C) In this experiment, our lab table will be studying six genes using a Microarray. We will prepare the Microarray by spotting six different gene sequences onto a glass slide. Then we will obtain DNA tubes from a 70 degree water bath, and spot the appropriate gene solution onto the correct areas of out slide. To hybridize the Microarray, our group will add fifteen microliters of hybridization solution to each spot. We will then wait and observe our results when they appear.

D) Although we have the six genes that we are to study, making predictions is not possible because we do not have the background knowledge to hypothesize our results. However, I am quite certain that our group will accomplish something worthwhile, and we will learn valuable facts about gene expression and the effects of cancer on this.

The Sticky Ends Justify The Means Discussion

A) During Day one of the lab, our lab table acquired the DNA of the five suspects, and the DNA found at the crime scene. The purpose of the experiment was to identify the culprit by matching the DNA found at the scene with the DNA of the five suspects using Restriction Fragment Length Polymorphism. After acquiring the DNA, we added restriction enzymes to the tubes, flicked/tapped them, and placed them in a hot water bath for 30 minutes. On Day two we ran the newly cut DNA through a gel, and visually compared the samples using loading dye to stain the DNA (make it visible), and attracting the fragments to the positive end through Gel electrophoresis. Gel electrophoresis functions by pulling fragments of DNA (negatively charged) through the gel matrix towards the red end (positive), run to red. On Day three, our group was able to compare the DNA of the five suspects with the DNA found at the crime scene. We were able to positively identify Chloe Krey as the culprit in this crime scene.
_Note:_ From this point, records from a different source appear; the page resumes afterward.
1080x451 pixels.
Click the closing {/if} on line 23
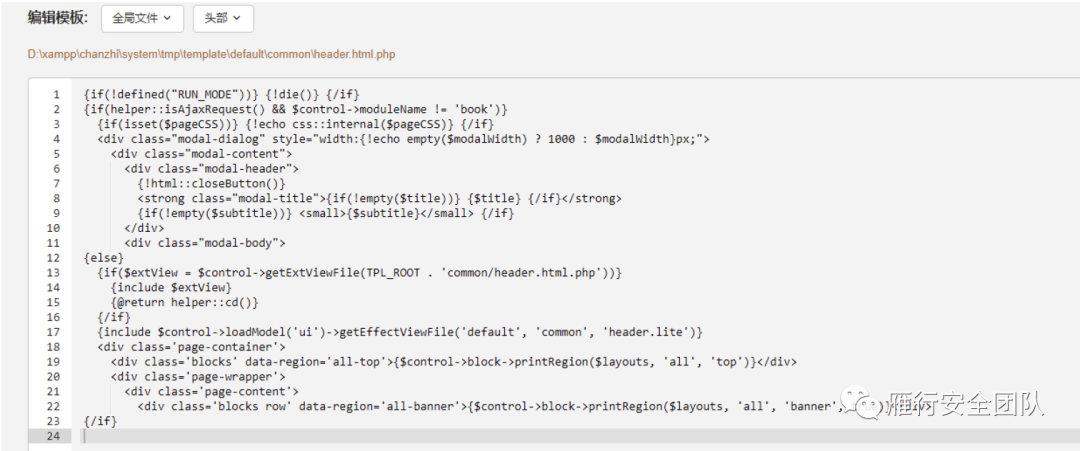(101, 421)
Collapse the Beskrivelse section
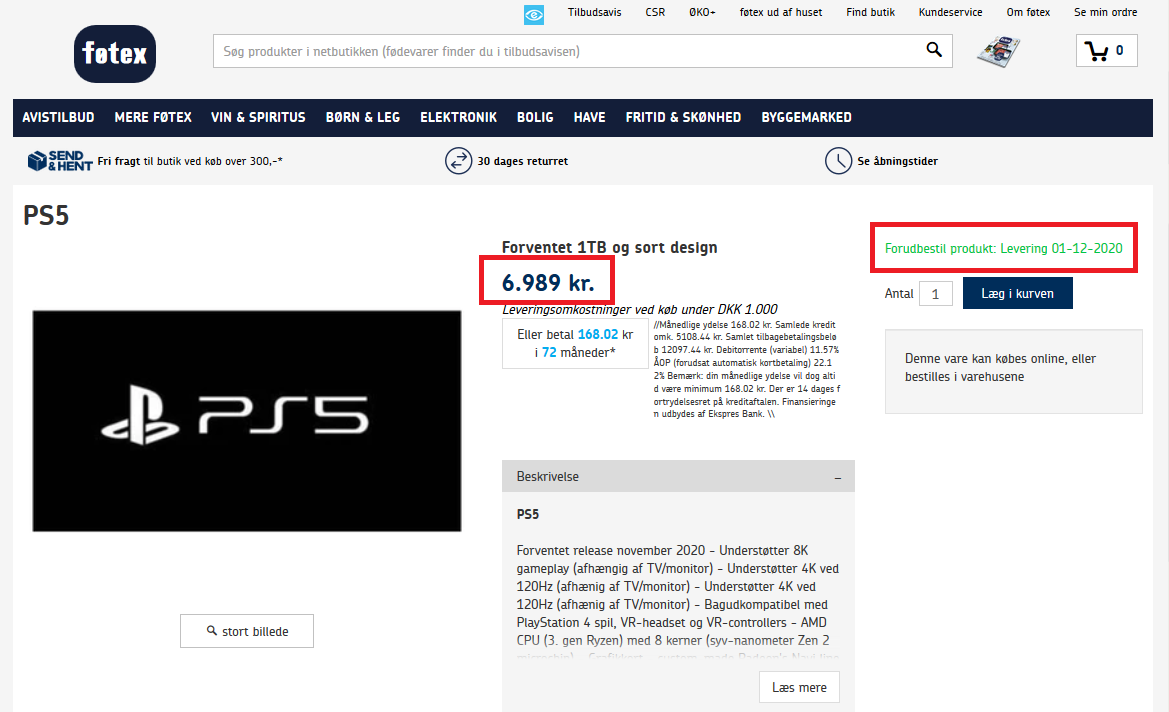This screenshot has width=1169, height=712. 838,477
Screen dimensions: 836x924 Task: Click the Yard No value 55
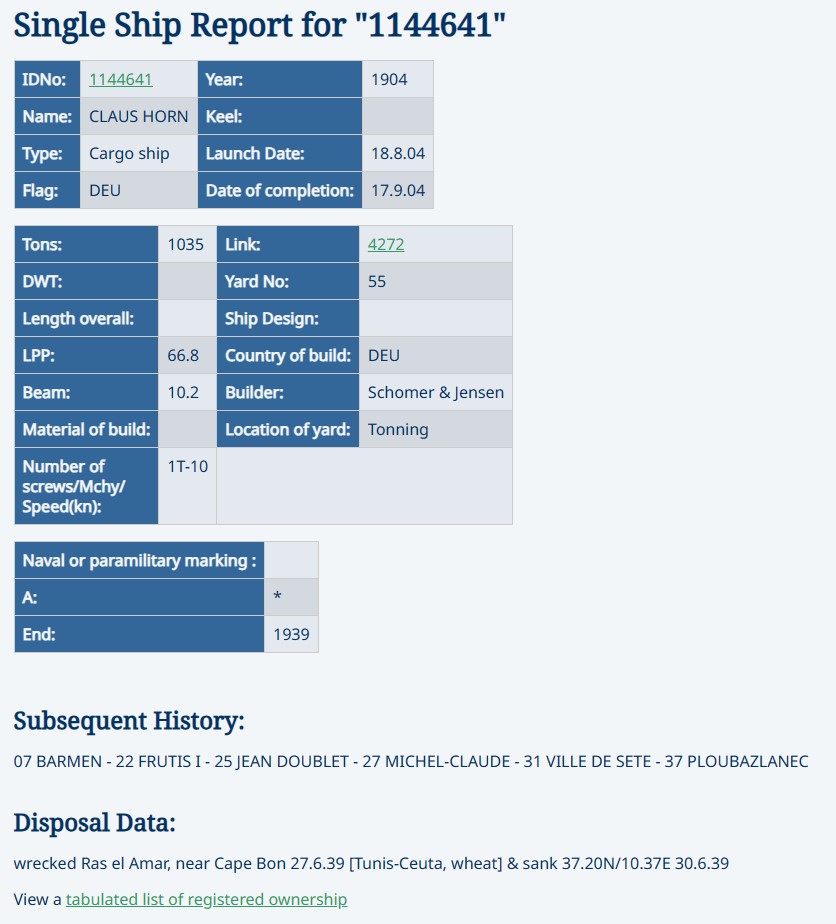(377, 281)
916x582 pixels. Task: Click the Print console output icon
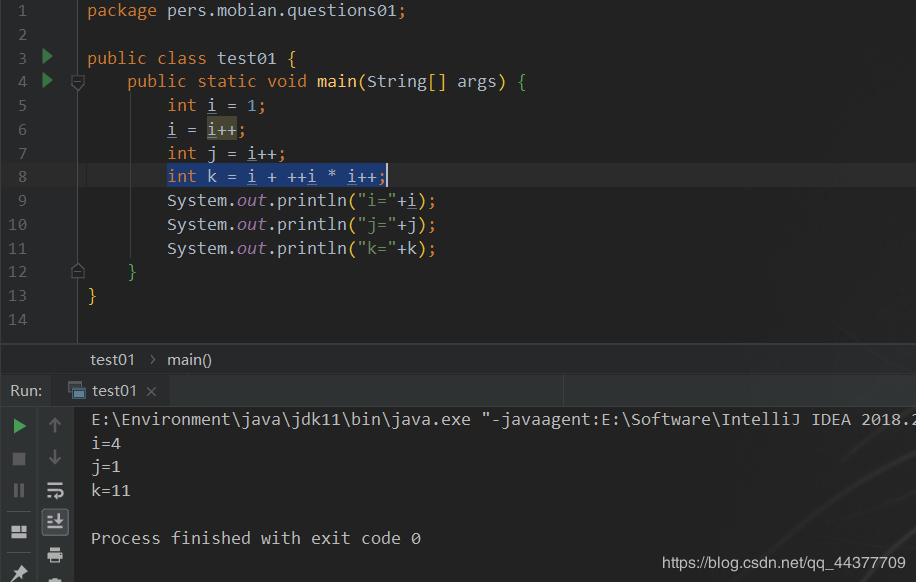(55, 555)
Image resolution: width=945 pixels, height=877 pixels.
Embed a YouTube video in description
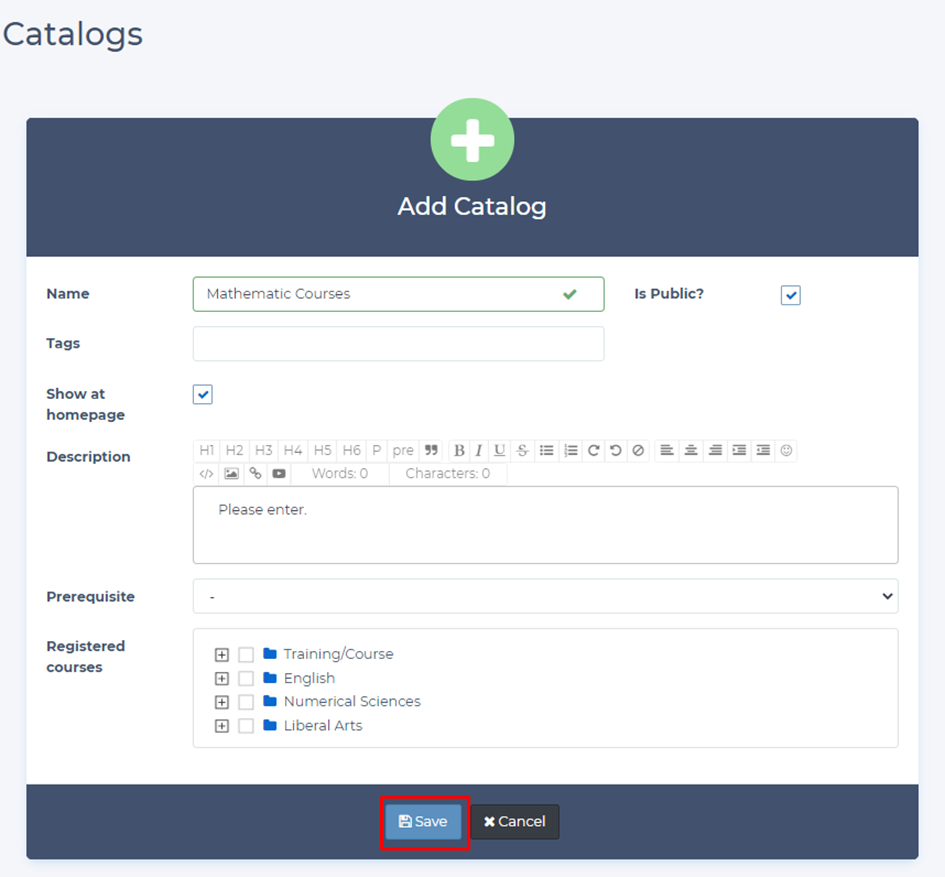[279, 473]
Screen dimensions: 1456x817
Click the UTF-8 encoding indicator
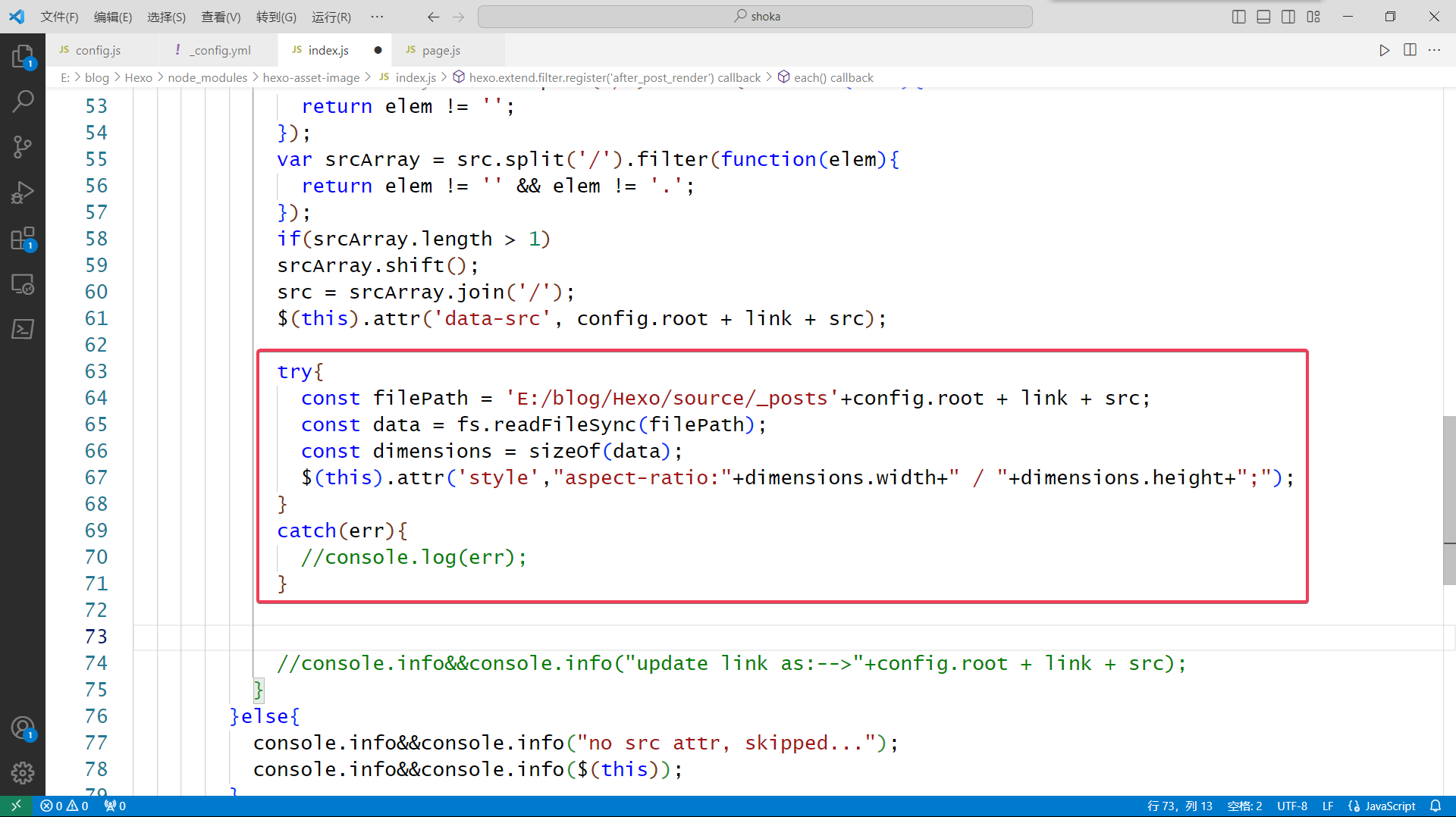tap(1291, 806)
B) Possible Sources of Error:
- We did not add enough loading Dye so the DNA fragments were not visual.
- Accidentally scraped off a skin cell into a test tube, and my DNA was analyzed instead of a suspect's DNA.
- We did not add enough DNA to the tube, and thus not enough substance was present for DNA to become fully visible.
- Accidentally added the wrong suspects DNA into the wrong well, and the wrong suspect was 'proven' guilty by the DNA evidence.
- Accidentally added the food coloring in place of the Loading Dye, and the DNA was not properly stained thus leading to an inaccurate reading.